Utility to assist the Ajax loading of HTML containing script tags that use document.write. Mailing List: http://groups.google.com/group/writecapturejs-users
Pull request Compare This branch is 41 commits behind iamnoah:master.
Fetching latest commit…
Cannot retrieve the latest commit at this time.
Permalink
Failed to load latest commit information.
build
lib
plugin
support
test
.gitattributes
.gitignore
GPL-LICENSE.txt
LICENSE.txt
MIT-LICENSE.txt
README.md
build.gradle
writeCapture.js

README.md

Why should I care about writeCapture.js?

Sometimes we are forced to use a third party script or markup that we simply cannot change (usually an Ad server). While our websites are sleek and snappy with a nearly pristine codebase and progressive enhancement and Ajax everywhere, many 3rd party libraries are still using tables for layout and the dreaded, evil document.write method.

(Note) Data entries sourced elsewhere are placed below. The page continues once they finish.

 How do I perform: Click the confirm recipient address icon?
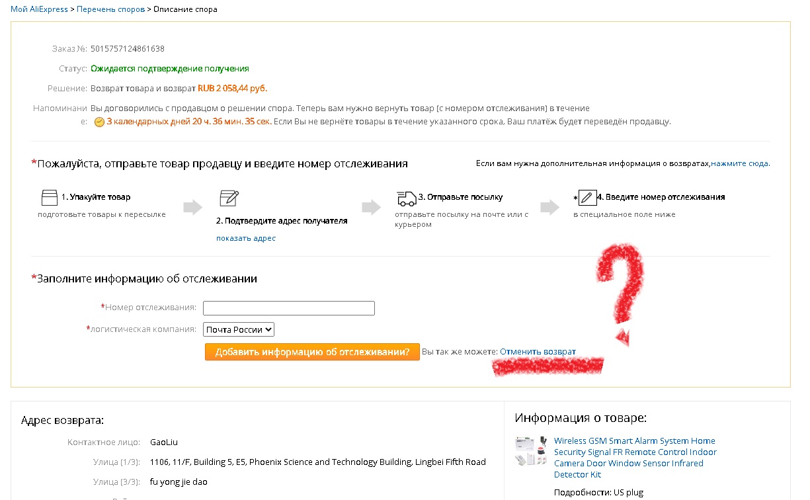(x=229, y=198)
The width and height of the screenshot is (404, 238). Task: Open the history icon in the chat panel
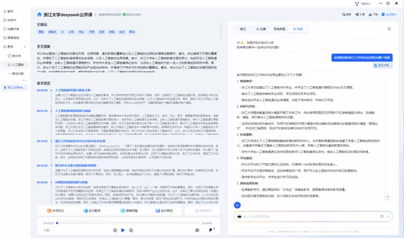click(x=389, y=29)
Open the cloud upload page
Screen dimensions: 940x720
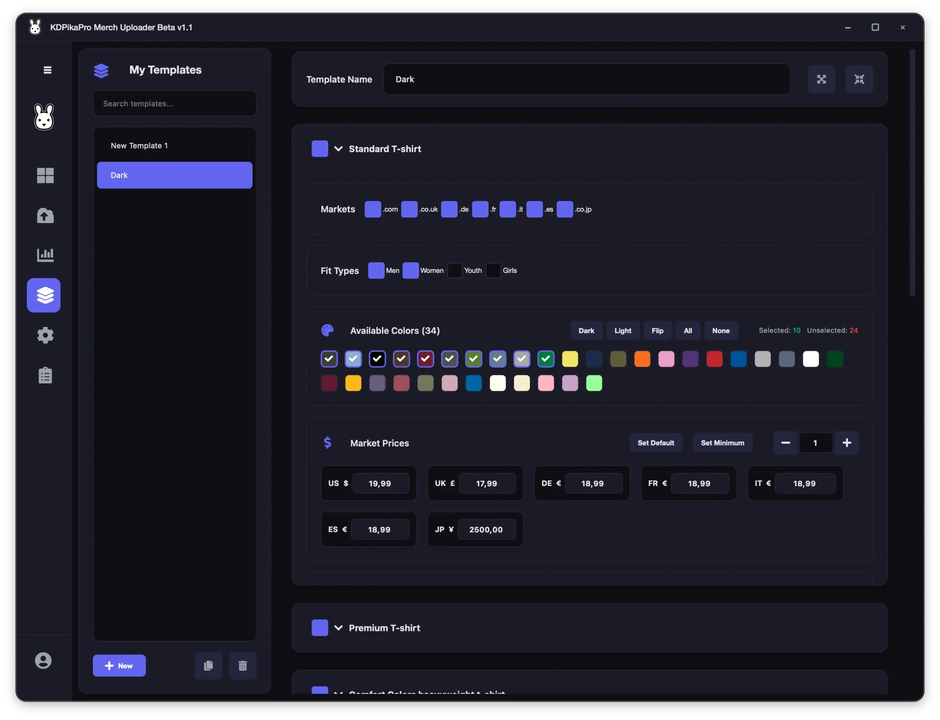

What makes document.write so evil is that it is only "useful" for scripts inside the body tag that are processed while the page is loading. If document.write is called anytime after page load, it wipes out all the existing page content. That makes it very difficult to dynamically refresh content containing document.write calls.

Fortunately for you, difficult is not impossible, and writeCapture.js has already written (and extensively tested) the difficult part for you. All you have to do is give it the offending evil HTML and it will return nice clean HTML, safe for injection into the document.

Usage

Automatic Asynchronous Writes

Perhaps the most common use for writeCapture is to prevent ads and other 3rd party scripts that use document.write from blocking the DOM while the page loads. writeCapture has a special method specifically for this case. Simply call

$.writeCapture.autoAsync();

at some point in the document before the scripts that use document.write.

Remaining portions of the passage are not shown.